The activity of serum antioxidant enzymes (CAT, SOD, and TAC) increased linearly and quadratically. SPC supplementation reduced MDA linearly, which might be attributed to their potent antioxidant activity [62,63,64], resulting from radical-scavenging and metal chelation [65]. These findings are consistent with those of Abdelnour et al. [39], who discovered that adding 50 or 100 mg/kg PC to a rabbit diet increased TAC. Furthermore, Mirzaie et al. [46] and Moustafa et al. [60] showed that birds fed Spirulina-containing diets had higher SOD and total antioxidant activities and lower MDA values than those fed basal diets. Furthermore, Park et al., 2018, showed a linear increase in enzyme activities of SOD and GPx by Spirulina supplementation at 0.25, 0.5, 0.75, and 1% of broiler diets.

This study showed that SPC supplementation does not affect IL1β. IL1β is a potent proinflammatory cytokine essential for disease and infection responses [66] and is an integral member of the IL-1 family, secreted by different cell types. The anti-inflammatory properties of PC could be due to its potential to inhibit the synthesis of IL-1, IL-6, and TNF-gamma cytokines and inducible nitric oxide synthase activities (iNOS), enzymes of cyclooxygenase 2 (COX-2) [61], and the strong anti-inflammatory effect of C-phycocyanin [67]. However, adding PC at 50 and 100 mg/kg diet decreased the interleukin-4 and interferon-gamma levels of rabbits [39].

4.4. Histological Findings

The duodenum and jejunum play an important role in the digestion and absorption of nutrients in broilers. Well-developed small intestine results in improved nutrient utilization and further improves growth performance [3,68]. This intestinal development is measured using the morphometric measures of the VH and CD, with longer villus and lower CD, resulting in increased mucosal surface area and improved digestive efficacy [68,69]. In addition, the goblet cell count evaluates the small intestine condition [70]. This study showed increased villus height and width, VH: CD ratio, and goblet cells count of small intestine sections by SPC supplementation that suggested its positive effect on gut health, nutrient utilization, and growth. The findings are consistent with previous research on broilers, which stated that SPC supplementation positively affects villi height, CD, and goblet cell numbers of the intestine, improving their nutrients absorption, FCR, and body mass [71,72].

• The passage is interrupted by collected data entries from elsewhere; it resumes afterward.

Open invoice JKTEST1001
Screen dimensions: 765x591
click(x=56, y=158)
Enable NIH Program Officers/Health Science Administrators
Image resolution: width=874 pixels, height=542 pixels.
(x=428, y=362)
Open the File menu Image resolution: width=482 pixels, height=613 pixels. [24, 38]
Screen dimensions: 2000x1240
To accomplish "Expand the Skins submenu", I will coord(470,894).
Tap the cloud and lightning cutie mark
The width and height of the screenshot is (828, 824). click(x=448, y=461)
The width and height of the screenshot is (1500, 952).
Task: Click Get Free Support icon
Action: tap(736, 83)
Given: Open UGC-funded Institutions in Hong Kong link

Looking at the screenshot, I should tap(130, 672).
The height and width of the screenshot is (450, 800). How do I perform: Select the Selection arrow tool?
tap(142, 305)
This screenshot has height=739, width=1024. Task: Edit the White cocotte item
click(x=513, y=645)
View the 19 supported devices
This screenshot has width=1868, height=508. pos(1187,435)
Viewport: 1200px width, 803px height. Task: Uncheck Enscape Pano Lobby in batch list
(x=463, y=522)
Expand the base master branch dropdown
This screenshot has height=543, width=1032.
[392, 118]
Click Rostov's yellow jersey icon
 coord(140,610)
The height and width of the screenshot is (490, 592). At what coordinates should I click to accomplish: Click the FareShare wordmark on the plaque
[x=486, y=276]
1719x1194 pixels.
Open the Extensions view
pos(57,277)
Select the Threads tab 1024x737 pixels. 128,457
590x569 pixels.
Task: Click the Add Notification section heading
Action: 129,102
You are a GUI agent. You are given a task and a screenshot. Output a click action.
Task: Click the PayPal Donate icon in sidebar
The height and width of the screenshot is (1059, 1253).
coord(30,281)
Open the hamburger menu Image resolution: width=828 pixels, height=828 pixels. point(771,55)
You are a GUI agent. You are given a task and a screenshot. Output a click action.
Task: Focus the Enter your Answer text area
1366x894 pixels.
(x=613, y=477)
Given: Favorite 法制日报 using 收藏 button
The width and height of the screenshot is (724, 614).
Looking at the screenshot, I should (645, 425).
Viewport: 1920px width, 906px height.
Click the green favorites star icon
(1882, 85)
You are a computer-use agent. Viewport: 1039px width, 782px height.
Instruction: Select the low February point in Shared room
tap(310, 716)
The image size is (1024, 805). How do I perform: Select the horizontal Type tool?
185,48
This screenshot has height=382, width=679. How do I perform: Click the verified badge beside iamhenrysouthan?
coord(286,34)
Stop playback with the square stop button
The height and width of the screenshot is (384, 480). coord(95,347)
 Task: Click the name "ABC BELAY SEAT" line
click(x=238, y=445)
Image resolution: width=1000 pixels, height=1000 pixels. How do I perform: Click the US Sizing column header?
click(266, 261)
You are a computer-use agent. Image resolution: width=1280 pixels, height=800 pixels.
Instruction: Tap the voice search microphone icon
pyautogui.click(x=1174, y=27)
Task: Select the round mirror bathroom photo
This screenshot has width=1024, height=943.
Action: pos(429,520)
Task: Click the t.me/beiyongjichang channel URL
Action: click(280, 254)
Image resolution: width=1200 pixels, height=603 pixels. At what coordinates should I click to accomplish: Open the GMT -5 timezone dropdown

4.5. Immunohistochemical Examination

The anti-inflammatory effect of SPC supplementation at different levels showed a decreased immunolabelling index of caspase-3 and TNF-α. TNF-α is an inflammatory cytokine produced by macrophages/monocytes during acute inflammation and is essential in fighting cancer and infection. Caspase-3 is a lysosomal enzyme that destroys specific proteins and is required for the efficient execution of cell apoptosis. The anti-inflammatory properties of PC could be due to its aptitude to downregulate the expression of IL-1β, IL-2, interferon-γ, and TNF-α and increase IL-4 anti-inflammatory cytokines expression [73]. PC is a COX-2 inhibitor with hepatoprotective and anti-inflammatory activities [74]. Its hepatoprotective property is attributed to its ability to inhibit hepatocyte growth factor and TGF-β1 production, obstructing inflammatory infiltration [75]. Martinez et al. [76] demonstrated that PC preparation can limit TNF-α and interleukin-6 (IL-6) and can inhibit the formation of iNOS, COX-2, TNF-α, and neutrophil infiltration into the inflammation site [77].

5. Conclusions

The study concludes that SPC supplementation in broiler chicken diets could improve their performance, characterized by increased final BW and BWG and decreased FCR without affecting total FI. Dietary SPC increased the serum levels of total proteins, albumin, total globulins, growth, and thyroxin hormones, without affecting serum glucose and leptin levels. It acts as a hypolipidemic substance that decreases TC, LDL-C, and triglyceride levels, improves the intestinal histology, and enhances the antioxidant activity represented by increased TAC, CAT, and SOD activities. SPC supplementation decreases the MDA level and acts as an anti-inflammatory compound by downregulating the percentage of the immunolabelling index of caspase-3 and TNF-α. Therefore, SPC can be used as an alternative natural growth promoter, antioxidant, and anti-inflammatory feed additive for broilers production.